Bipolar Syndrome: When Is a Disease Real?

Much frenzy about the rapid increase in diagnoses for bipolar syndrome in children. A new study in the Archives of General Psychiatry shows that there's been a 40-fold increase in diagnoses over the past decade or so, with now fully 1 percent of all children being labeled "bipolar." According to the DSM IV, the textbook for mental health and disease classification, bipolar disorder is a mood disorder characterized by manic episodes and major depressive episodes. The diagnosis is controversial because of familiar riddle of epidemiology: Either the illness was underdiagnosed for decades, and we are now identifying a previously-hidden epidemic.
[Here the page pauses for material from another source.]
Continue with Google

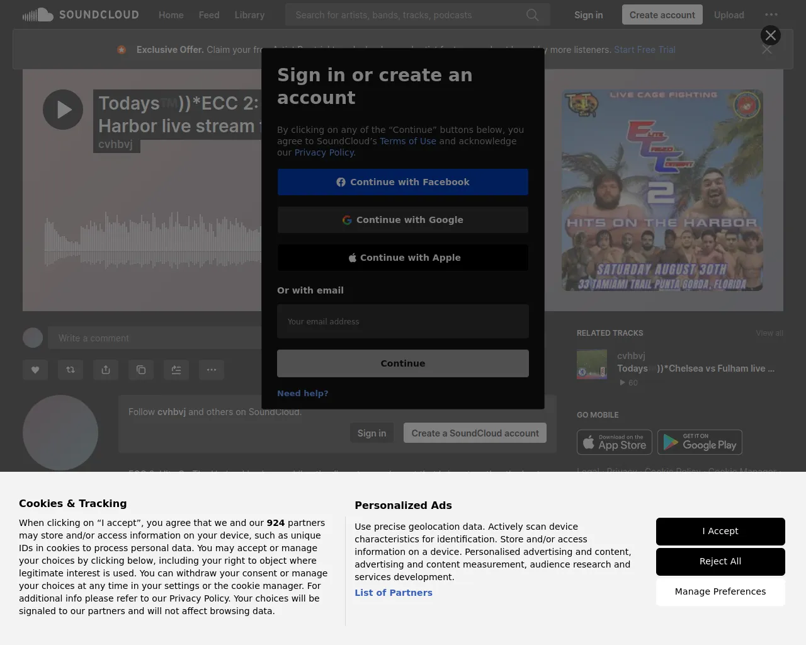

Or the illness is being overdiagnosed, as a condition already of flimsy status in adult populations gets extended into children. As it happens, I was speaking last week with a prominent psychiatrist who was involved in the crafting of the DSM IV. First characterized bipolar disorder in children as one of the two "major issues"* in the psychiatric community and in the crafting the new edition of the diagnostic manual. The issue is how applicable is the disorder to children, in whom mental health can be far more variable and transitory.

The big takeaway from my conversation with this psychiatrist was what he described as the "major problem" with the popular perception of the DSM. "People forget that these aren't real diseases," he said. "These are man made diseases. We're just describing symptoms, we don't really know what's going on inside."

This, of course, is a major difference between mental health diagnoses - which are efforts to describe symptoms as we see them - and pathological diagnoses - which are attempts to discern molecular and cellular processes inside the body. I wish more effort was made to make this point clear, among the menta-health community as well as among the media. This New York Times story does a nice job of referring to bipolar disorder as a "label", but it's surprising to me that there's not more of an effort to explain the relativistic nature of this label (particularly for an article that's really about the mushiness of mental health diagnoses). And as medicine starts to adopt this practice of diseases more conceptual than physical, I think this distinction must be maintained.

Interestingly, there's one major exception to the "man-made" nature of the DSM - sleep disorders, which can be understood and, more importantly, measured in physical terms

* The other being a sort-of flip side illness, Adult Attention Deficit Disorder, which represents a childhood condition being extended to adults.